How has technology impacted your interaction with clients?

Vullis: My interaction with clients has been the most impacted by technology. The traditional communication lines between tenants and management companies have been limited to telecommunications, email and face-to-face meetings. This has changed significantly in three key areas of tenant communications:

  • Work order processing—With new work order technologies, tenants now communicate through an online form process. This enables a clear, detailed explanation of the issue to be addressed and a record for appropriate follow-up and close out of the issue.
  • Rent payments—Rents are now processed through portal programs such as Rent Cafe, which enables credit card payments, Automated Clearing House processes and online account analysis. Although smaller tenants and buildings still operate more traditionally, the desire for quicker cash flows and efficient collections will drive this technology.
  • Invoice processing—Once again, the traditional mailing of an invoice, coding of an invoice, cutting and signing a check is an ancient administrative dance that is no longer required. Today, a vendor can send the invoice to a third-party provider who will process the payment, procure appropriate approvals and sign the check without the management company ever touching the invoice. This is not only more efficient, but economically advantageous.

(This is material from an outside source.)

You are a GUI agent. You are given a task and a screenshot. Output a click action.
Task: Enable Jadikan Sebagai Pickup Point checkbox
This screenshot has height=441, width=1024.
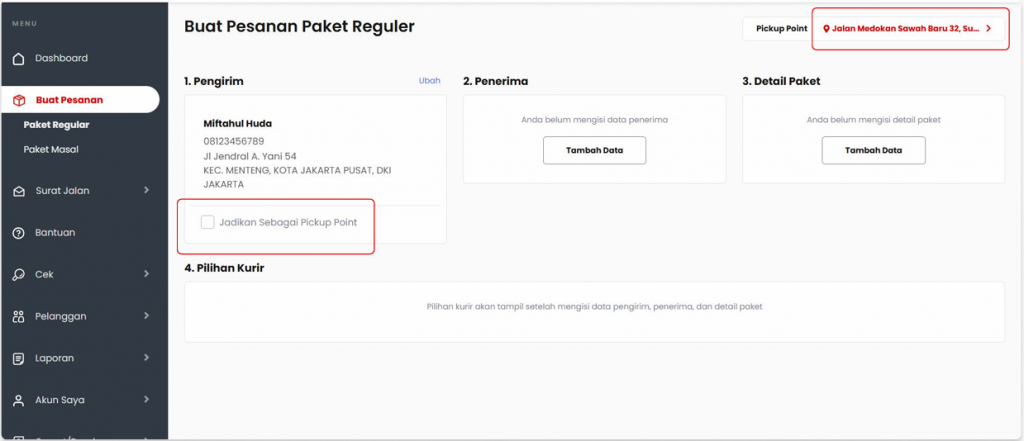[x=208, y=222]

How has technology impacted office, retail and industrial space users?

Vullis: Perhaps the most impacted users would be the industrial space tenants. Digital procurement and the connectivity to automation has created a real-time procurement process that can place an order on a truck and double the previous speed. Of course, Amazon comes to mind. In the office sector, technology has created a more productive work-at-home scenario which has contributed to more compressed office space requirements. In retail, e-commerce has caused a shift in tenancy to more service-based tenants and technology drives much of the way these tenants work and collaborate.

How are the types of tenants in retail properties changing?

Vullis: Based on my observations, with the rapid expansion of online sales, brick-and-mortar stores have reduced their footprints and need for volume inventory. Shoppers can expand their selection to an online option. Additionally, fast food casual restaurants have expanded with multiple providers entering the market from a variety of cuisines. These users prefer end caps, but do not require a drive-through, as they stress the sit-down dining experience.

What are the most popular features requested by new office tenants? 

Vullis: The trend for open spaces accompanied by plug-and-play options—i.e., the ability to quickly move from space to space with available monitors for work efficiency and pop-up meetings—has been a trend for the past five years and continues to drive the market. Some more traditional business such as law firms, or accounting firms, still cling to a more office-to-cubicle ratio.